Records supplied Block Start

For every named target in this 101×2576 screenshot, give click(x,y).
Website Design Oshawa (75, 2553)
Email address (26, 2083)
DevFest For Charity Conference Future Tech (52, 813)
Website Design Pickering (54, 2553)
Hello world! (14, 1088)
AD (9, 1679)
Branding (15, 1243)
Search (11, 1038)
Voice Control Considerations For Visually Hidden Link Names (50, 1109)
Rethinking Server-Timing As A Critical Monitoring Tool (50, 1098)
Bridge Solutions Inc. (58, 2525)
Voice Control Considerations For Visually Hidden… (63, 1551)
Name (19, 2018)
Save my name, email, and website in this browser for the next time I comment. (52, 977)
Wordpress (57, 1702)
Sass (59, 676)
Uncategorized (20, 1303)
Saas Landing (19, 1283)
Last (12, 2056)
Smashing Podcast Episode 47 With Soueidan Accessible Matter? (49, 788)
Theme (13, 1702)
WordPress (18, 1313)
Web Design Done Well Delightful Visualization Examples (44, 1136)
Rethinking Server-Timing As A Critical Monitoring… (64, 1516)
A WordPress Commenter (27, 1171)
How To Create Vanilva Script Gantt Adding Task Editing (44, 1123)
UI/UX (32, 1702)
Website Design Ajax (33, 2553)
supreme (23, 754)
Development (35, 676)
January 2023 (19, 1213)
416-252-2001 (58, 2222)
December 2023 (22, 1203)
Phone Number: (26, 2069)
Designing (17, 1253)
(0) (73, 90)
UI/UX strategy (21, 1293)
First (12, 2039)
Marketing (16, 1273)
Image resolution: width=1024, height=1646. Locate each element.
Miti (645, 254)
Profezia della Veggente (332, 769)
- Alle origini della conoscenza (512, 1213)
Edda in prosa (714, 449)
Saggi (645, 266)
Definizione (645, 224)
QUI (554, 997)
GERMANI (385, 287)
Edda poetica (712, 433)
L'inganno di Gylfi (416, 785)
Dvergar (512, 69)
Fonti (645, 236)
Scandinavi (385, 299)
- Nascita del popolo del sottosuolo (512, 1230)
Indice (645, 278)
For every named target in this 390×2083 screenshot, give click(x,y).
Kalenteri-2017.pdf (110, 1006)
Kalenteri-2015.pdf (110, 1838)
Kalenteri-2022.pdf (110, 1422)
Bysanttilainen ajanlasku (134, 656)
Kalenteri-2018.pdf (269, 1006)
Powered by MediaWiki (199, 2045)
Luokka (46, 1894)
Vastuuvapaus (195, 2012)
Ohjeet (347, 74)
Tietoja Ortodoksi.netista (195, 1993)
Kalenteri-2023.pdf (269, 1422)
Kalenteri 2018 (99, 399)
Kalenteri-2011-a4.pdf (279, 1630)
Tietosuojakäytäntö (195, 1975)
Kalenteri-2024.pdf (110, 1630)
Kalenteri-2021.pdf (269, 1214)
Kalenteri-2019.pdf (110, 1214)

Records supplied Block End

◆ Problem details:
Retype, exactly as written, each line from the one that has "Designing (17, 1253)" to the bottom of the entries above, and include both of those lines.

◆ Final answer:
Designing (17, 1253)
(0) (73, 90)
UI/UX strategy (21, 1293)
First (12, 2039)
Marketing (16, 1273)
Image resolution: width=1024, height=1646. Locate each element.
Miti (645, 254)
Profezia della Veggente (332, 769)
- Alle origini della conoscenza (512, 1213)
Edda in prosa (714, 449)
Saggi (645, 266)
Definizione (645, 224)
QUI (554, 997)
GERMANI (385, 287)
Edda poetica (712, 433)
L'inganno di Gylfi (416, 785)
Dvergar (512, 69)
Fonti (645, 236)
Scandinavi (385, 299)
- Nascita del popolo del sottosuolo (512, 1230)
Indice (645, 278)
For every named target in this 390×2083 screenshot, give click(x,y).
Kalenteri-2017.pdf (110, 1006)
Kalenteri-2015.pdf (110, 1838)
Kalenteri-2022.pdf (110, 1422)
Bysanttilainen ajanlasku (134, 656)
Kalenteri-2018.pdf (269, 1006)
Powered by MediaWiki (199, 2045)
Luokka (46, 1894)
Vastuuvapaus (195, 2012)
Ohjeet (347, 74)
Tietoja Ortodoksi.netista (195, 1993)
Kalenteri-2023.pdf (269, 1422)
Kalenteri 2018 (99, 399)
Kalenteri-2011-a4.pdf (279, 1630)
Tietosuojakäytäntö (195, 1975)
Kalenteri-2024.pdf (110, 1630)
Kalenteri-2021.pdf (269, 1214)
Kalenteri-2019.pdf (110, 1214)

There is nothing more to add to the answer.